Development of a pan-neuronal genetic driver in Aedes aegypti mosquitoes

Abstract

The mosquito Aedes aegypti is the primary worldwide vector of arboviruses that infect humans, including dengue, Zika, chikungunya, and yellow fever. Recent advances in transgenic technology have yielded important new insight into the biology of this disease vector. The early development of neurogenetic tools, in particular, is beginning to shed light on the neural basis of behaviors that allow Ae. aegypti to thrive in human environments and find and bite human hosts. Despite these advances, a pan-neuronal expression driver remains elusive. Pan-neuronal drivers give researchers genetic access to all neurons and thus provide a critical entry point for circuit dissection.
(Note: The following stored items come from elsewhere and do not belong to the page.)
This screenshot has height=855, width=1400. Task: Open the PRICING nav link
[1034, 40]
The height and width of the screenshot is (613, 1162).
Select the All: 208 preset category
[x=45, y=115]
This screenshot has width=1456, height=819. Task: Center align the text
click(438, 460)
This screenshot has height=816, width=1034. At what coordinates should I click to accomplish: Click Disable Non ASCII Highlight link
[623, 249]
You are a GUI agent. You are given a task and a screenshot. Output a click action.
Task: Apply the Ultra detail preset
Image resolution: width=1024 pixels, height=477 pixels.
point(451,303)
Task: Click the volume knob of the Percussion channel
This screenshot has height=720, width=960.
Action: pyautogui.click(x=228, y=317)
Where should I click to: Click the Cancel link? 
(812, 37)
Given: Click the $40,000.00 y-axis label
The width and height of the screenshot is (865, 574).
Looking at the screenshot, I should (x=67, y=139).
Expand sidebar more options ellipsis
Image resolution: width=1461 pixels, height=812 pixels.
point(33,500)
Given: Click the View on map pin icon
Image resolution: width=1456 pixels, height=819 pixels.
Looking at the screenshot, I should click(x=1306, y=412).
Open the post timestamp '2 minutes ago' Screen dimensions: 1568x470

Here, we describe our efforts to generate pan-neuronal drivers in Ae. aegypti via targeted knock-in of in-frame reporter constructs to the native coding sequence of broadly expressed neural genes with CRISPR/Cas9. Two of five attempts were successful, resulting in a Syt1:GCaMP6s strain that expresses synaptically-localized GCaMP in all neurons and a brp-T2A-QF2w driver strain that can be used to drive and amplify expression of any effector in all neurons via the Q binary system. We show that both manipulations broadly and uniformly label the nervous system and have only mild effects on behavior. We envision that these strains will facilitate neurobiological research in Ae. aegypti mosquitoes and provide documentation of both successful and failed manipulations as a roadmap for similar tool development in other non-model species.